Says Adler: "How can it fail? Everybody loves Little League baseball, and a baseball park sure beats an industry or prison."

But Adler, who is heading a group of Lynchburg-area Little League boosters, is far from winning approval for the project.

In fact, the complex has not yet reached its first hurdle. That will come Tuesday night when an informal compatibility meeting is scheduled with nearby residents and Bedford County planners to review the project.

People in the Blumont Estates neighborhood off Virginia 621 may come out in large numbers to oppose the plan - or at least one part of it.

Adler and his Little League group are proposing to extend what is now a quiet, dead-end road in the neighborhood and make it the main entrance to the baseball complex.

That would dramatically increase traffic on the road. Plans include seven or eight ball fields and parking for 250 cars. The 30-acre site is off U.S. 221 just behind Lane Pontiac.

"We don't want to be on a main thoroughfare," said Mark Patterson, who moved his family to the neighborhood seven years ago because of its peacefulness. Many of his neighbors agree.

"It would just destroy this whole quiet community," said Grace Simon, who has lived in the neighborhood with her husband for two years.

A petition opposing the plan is being circulated.

Simon, Patterson and others actually do not oppose the complex itself. They only oppose opening the road through their neighborhood as its entrance.

If another entrance could be developed, they said, they wouldn't stand in the way. Many agreed with Adler. Said Simon: "We're pleased it's not an industrial development."

Or a prison. A year ago, this same group of neighbors and other Forest homeowners fought to block a women's prison proposed for a site just beyond the land where the baseball complex would be built. The prison eventually went elsewhere.

Developing a different entrance could prove difficult, however, Adler said. The road through Blumont Estates already is a state-maintained road, and Adler said it would be simple to extend.

Two other possible entrances would be more difficult to develop. He said one would provide an entrance directly off U.S. 221, but it would have to cross railroad tracks that run along U.S. 221.

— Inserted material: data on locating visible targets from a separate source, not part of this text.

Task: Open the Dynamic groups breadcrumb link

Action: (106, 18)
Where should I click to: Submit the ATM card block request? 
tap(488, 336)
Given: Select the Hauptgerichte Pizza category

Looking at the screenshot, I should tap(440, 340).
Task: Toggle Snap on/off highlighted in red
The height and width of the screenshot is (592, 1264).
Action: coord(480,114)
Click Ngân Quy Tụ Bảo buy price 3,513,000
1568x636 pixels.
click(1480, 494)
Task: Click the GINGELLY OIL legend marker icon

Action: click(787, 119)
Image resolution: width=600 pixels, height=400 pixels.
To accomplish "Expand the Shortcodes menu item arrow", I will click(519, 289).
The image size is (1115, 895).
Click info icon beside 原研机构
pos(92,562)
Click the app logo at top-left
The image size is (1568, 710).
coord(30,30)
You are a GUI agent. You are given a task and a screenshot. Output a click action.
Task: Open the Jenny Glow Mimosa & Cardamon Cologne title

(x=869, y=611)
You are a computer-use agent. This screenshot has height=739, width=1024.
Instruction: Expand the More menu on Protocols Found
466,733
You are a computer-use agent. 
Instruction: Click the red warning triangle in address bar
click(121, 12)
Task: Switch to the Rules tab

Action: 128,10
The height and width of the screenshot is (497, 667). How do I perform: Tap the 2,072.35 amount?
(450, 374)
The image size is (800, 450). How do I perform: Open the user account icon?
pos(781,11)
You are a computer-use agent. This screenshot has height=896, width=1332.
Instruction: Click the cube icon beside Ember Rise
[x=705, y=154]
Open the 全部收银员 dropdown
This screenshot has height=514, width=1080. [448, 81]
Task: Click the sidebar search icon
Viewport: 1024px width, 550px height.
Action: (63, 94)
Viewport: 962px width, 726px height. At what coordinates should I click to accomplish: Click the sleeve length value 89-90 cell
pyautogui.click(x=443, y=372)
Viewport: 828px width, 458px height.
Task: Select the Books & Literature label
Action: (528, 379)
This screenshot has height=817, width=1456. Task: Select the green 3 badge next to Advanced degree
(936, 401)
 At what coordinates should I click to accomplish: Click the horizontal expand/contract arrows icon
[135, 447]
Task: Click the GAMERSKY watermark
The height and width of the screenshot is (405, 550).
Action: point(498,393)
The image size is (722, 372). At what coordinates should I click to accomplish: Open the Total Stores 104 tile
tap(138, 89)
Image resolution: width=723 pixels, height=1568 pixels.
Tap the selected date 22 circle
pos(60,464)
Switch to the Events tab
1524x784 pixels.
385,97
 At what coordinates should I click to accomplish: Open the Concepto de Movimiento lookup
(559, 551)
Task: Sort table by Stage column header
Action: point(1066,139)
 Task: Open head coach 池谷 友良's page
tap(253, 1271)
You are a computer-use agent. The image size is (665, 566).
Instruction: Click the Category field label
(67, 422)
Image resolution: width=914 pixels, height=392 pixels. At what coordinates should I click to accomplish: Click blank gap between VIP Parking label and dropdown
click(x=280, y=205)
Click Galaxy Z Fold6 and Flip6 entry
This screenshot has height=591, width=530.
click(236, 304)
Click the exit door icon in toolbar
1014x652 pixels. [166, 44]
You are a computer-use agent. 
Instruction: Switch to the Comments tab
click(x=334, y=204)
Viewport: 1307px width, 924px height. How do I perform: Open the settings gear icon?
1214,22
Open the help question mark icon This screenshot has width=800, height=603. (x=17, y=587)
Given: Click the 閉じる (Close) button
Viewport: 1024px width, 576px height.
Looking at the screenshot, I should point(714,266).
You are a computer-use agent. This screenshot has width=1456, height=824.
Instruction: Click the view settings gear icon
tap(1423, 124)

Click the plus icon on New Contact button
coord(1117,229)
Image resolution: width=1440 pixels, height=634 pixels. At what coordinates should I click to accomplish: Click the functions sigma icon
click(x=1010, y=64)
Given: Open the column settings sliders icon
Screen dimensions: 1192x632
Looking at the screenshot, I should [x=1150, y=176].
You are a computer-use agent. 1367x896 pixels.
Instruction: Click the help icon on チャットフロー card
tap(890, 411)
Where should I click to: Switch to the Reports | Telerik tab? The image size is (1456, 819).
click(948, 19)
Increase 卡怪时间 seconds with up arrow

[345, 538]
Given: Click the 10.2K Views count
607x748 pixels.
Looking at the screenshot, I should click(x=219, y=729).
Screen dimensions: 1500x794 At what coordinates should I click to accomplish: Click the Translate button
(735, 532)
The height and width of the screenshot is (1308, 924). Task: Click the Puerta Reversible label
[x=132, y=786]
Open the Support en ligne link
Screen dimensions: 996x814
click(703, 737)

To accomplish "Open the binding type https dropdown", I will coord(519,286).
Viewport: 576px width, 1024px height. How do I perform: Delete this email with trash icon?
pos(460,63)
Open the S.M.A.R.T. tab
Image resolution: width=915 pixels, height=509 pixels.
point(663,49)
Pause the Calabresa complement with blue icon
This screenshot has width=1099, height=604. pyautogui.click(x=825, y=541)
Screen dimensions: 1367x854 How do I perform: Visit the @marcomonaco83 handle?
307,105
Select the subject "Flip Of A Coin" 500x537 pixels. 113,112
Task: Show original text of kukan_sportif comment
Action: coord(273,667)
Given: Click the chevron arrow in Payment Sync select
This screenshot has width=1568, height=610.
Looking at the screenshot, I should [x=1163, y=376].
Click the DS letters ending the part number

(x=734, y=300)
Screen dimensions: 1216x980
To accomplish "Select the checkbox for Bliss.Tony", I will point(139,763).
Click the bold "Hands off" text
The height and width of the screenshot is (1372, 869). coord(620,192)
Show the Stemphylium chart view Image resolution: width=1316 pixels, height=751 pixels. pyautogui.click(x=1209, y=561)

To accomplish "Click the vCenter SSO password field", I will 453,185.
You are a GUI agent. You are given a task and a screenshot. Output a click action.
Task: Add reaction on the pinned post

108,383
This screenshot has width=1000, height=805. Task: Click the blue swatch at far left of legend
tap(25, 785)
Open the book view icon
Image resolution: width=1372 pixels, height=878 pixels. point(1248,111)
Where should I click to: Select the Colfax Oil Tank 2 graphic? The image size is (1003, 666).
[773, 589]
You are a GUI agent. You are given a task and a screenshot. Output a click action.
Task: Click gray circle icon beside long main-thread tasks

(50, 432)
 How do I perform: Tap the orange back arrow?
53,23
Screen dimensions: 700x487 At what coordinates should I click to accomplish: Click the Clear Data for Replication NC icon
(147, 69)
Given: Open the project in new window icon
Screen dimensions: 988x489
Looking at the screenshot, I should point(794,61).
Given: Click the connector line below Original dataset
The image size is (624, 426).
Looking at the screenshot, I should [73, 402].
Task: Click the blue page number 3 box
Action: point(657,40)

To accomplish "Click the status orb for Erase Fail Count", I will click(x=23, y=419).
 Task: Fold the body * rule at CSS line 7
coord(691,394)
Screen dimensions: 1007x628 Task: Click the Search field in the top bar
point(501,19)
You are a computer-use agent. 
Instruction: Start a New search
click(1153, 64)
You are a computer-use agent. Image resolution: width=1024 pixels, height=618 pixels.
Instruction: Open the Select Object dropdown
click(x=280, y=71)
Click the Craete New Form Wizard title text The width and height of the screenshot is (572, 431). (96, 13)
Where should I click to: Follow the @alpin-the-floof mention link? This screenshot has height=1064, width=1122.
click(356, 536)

Adler said it would be costly to build a bridge over the tracks and not practical to have a crossing there. And he said getting approval from Norfolk Southern for either could be equally troublesome.

The other option would be to develop a gravel road that now runs to the back of the site as the main entrance. Again, Adler cited cost and getting approval for the road.

Also, it is not a state-maintained road, and he said getting the state to take the road into its system could pose problems.

Still, Adler isn't too worried.

"As logic goes, I can't see a better use for a piece of land," he said. "Ask people anywhere what they would prefer to see built next to their homes and - universally - I think they would say a park."

Adler also is pitching the project as something that would benefit Forest residents. The complex would be exclusively for the Lynchburg Little League, but Adler said many Forest youths participate in the league, which includes about 1,200 kids.

He also said when the Lynchburg league isn't using the complex, it would be open to Bedford County teams. He said he would like to have a joint Lynchburg-Bedford County league in the fall.

Adler, an architect with children in Little League, estimates the total cost of the complex at $1 million, but he believes more than half of that could be saved through builders and others donating materials and services. Adler himself will not receive any pay for the project.

He said that if the project is approved, he hopes to begin work on the complex next year and play ball in the spring of 1995.

After Tuesday's compatibility meeting, the project will go before the Bedford County Board of Zoning Appeals or the Planning Commission, and possibly the Board of Supervisors for additional hearings.